TASK DIRECTIONS:
Pictures stay out, but every line of the data is copied exactly.

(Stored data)
━━━━
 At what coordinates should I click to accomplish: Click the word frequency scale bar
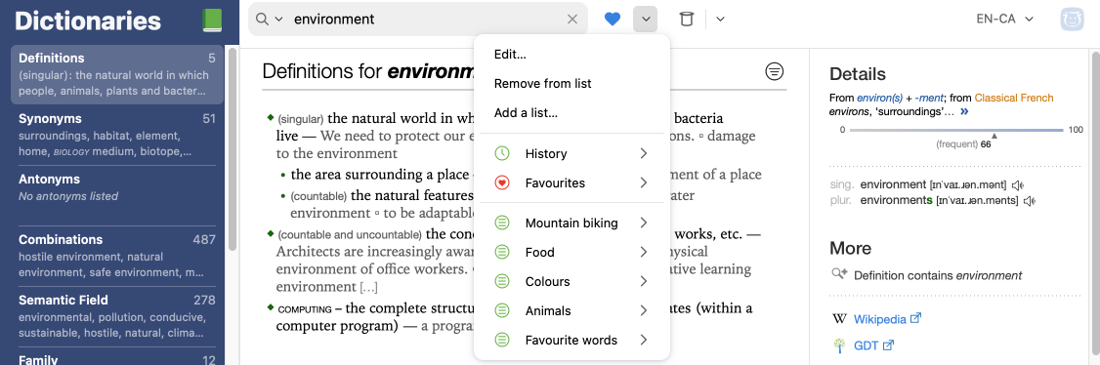(x=957, y=131)

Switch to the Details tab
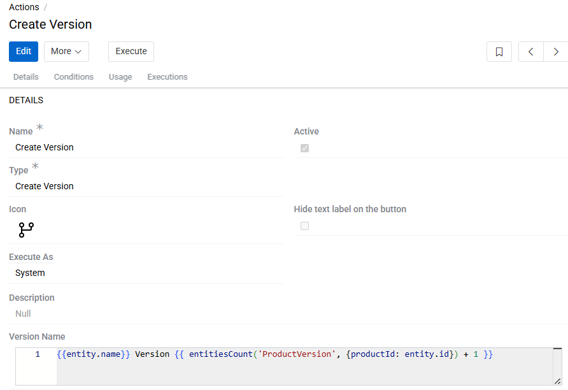(x=26, y=77)
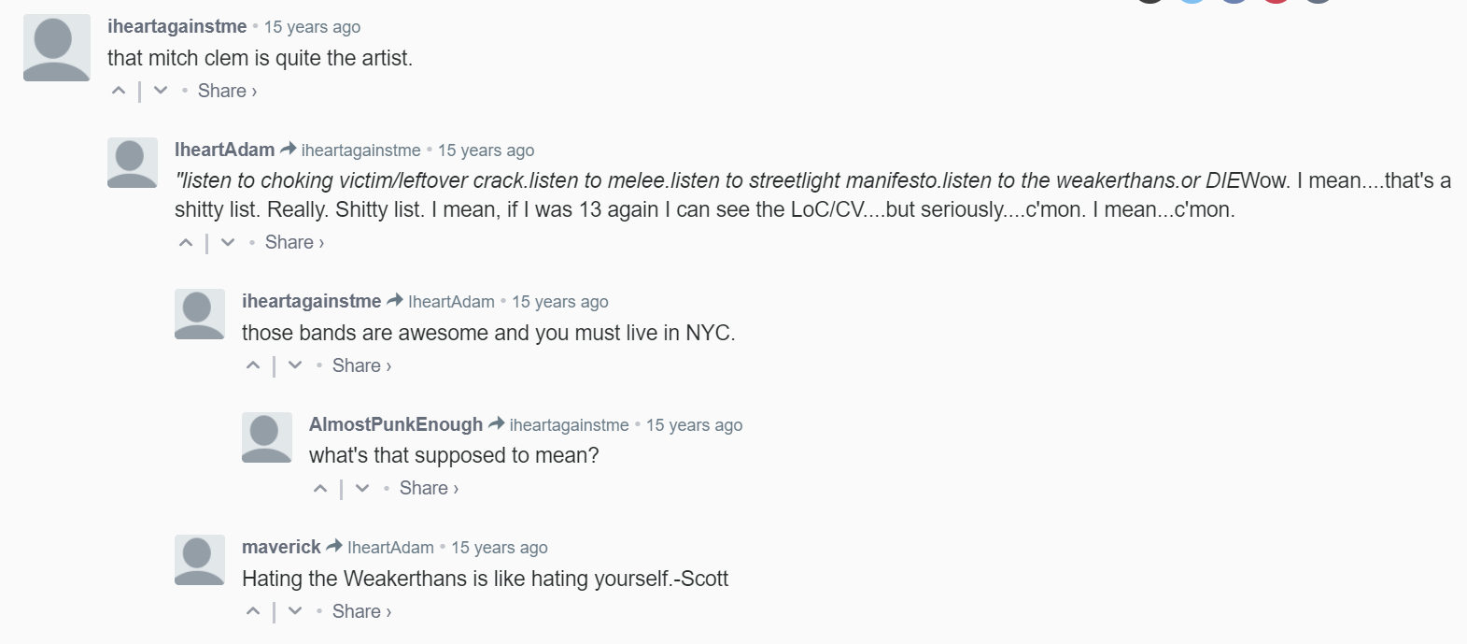Screen dimensions: 1467x644
Task: Upvote iheartagainstme's mitch clem comment
Action: (x=119, y=91)
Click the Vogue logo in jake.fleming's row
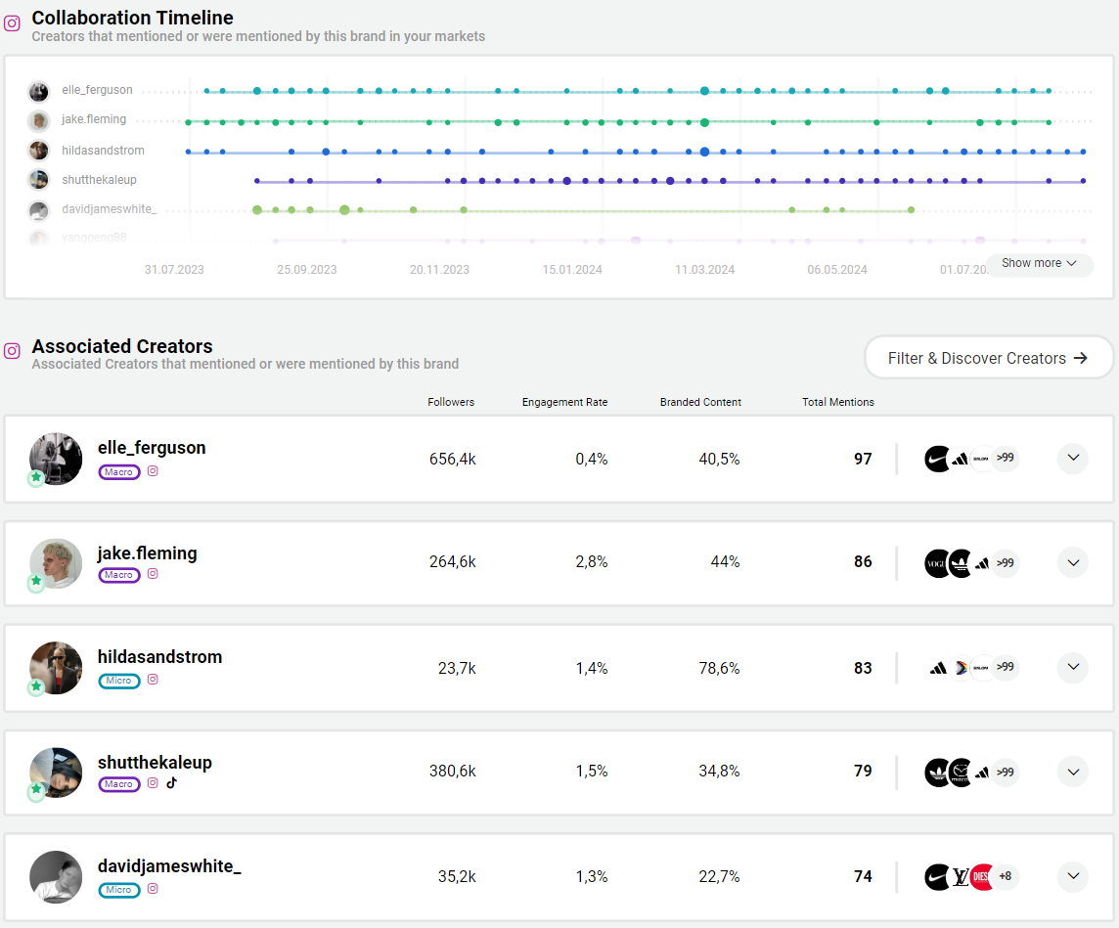1119x928 pixels. tap(937, 563)
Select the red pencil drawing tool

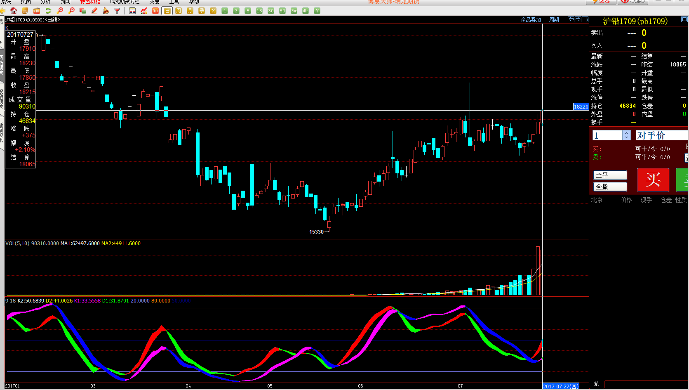pos(94,11)
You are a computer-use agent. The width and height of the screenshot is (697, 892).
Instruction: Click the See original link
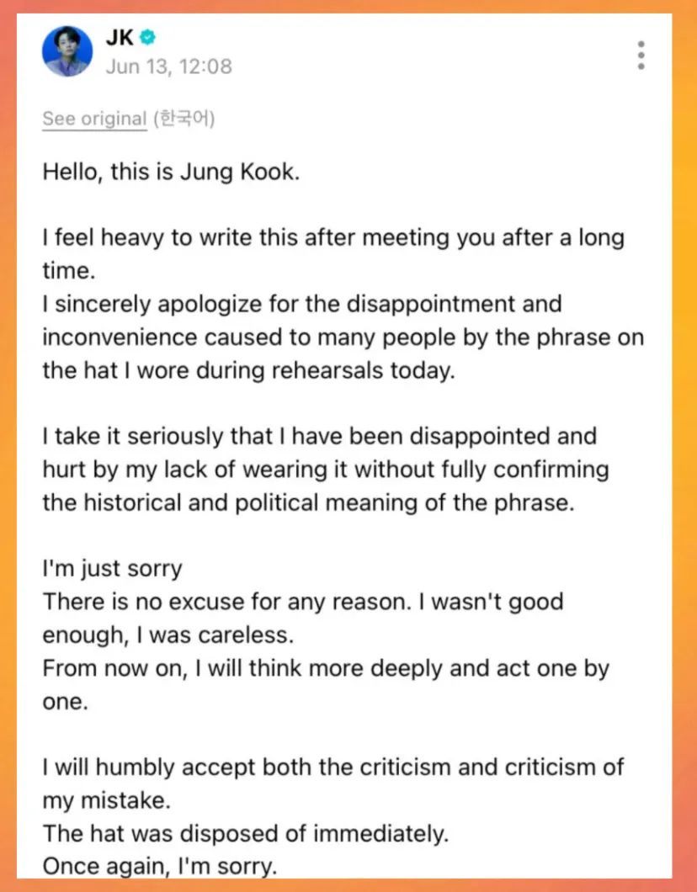tap(94, 119)
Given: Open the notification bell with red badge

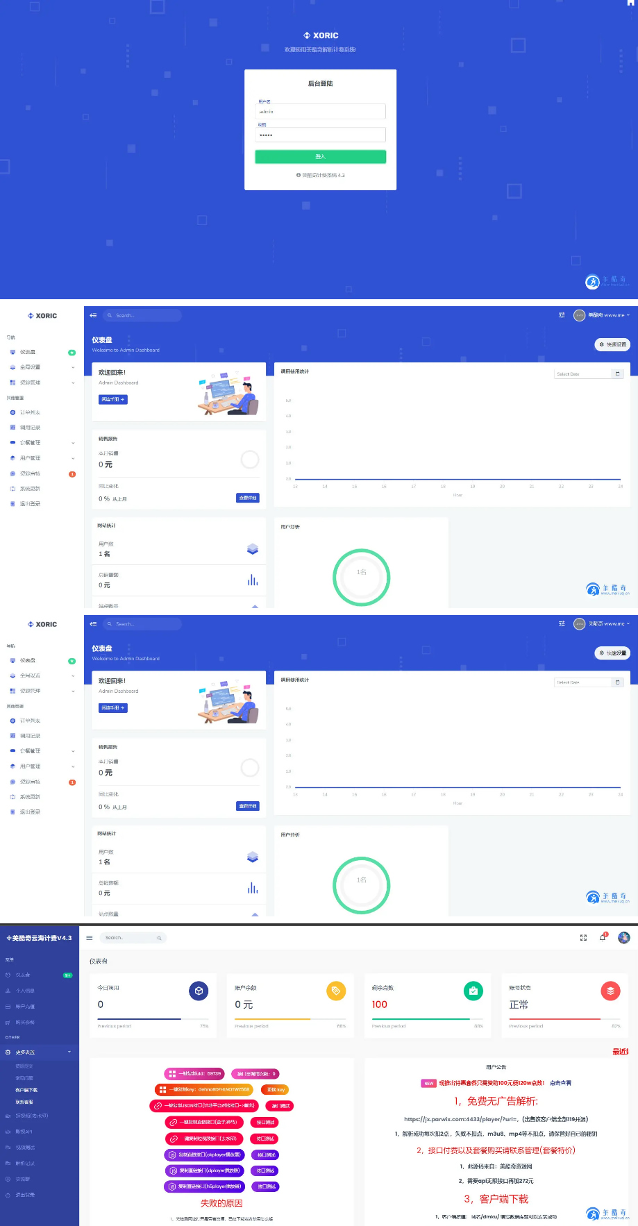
━━━━
ANSWER BOX:
 At what coordinates should I click to accomplish: Click the word frequency scale bar
(x=957, y=131)

Switch to the Details tab
(x=26, y=77)
Screen dimensions: 1467x644
Task: Upvote iheartagainstme's mitch clem comment
Action: (x=119, y=91)
Click the Vogue logo in jake.fleming's row
1119x928 pixels. tap(937, 563)
Select the red pencil drawing tool

pos(94,11)
You are a computer-use agent. The width and height of the screenshot is (697, 892).
Instruction: Click the See original link
tap(94, 119)
Given: Open the notification bell with red badge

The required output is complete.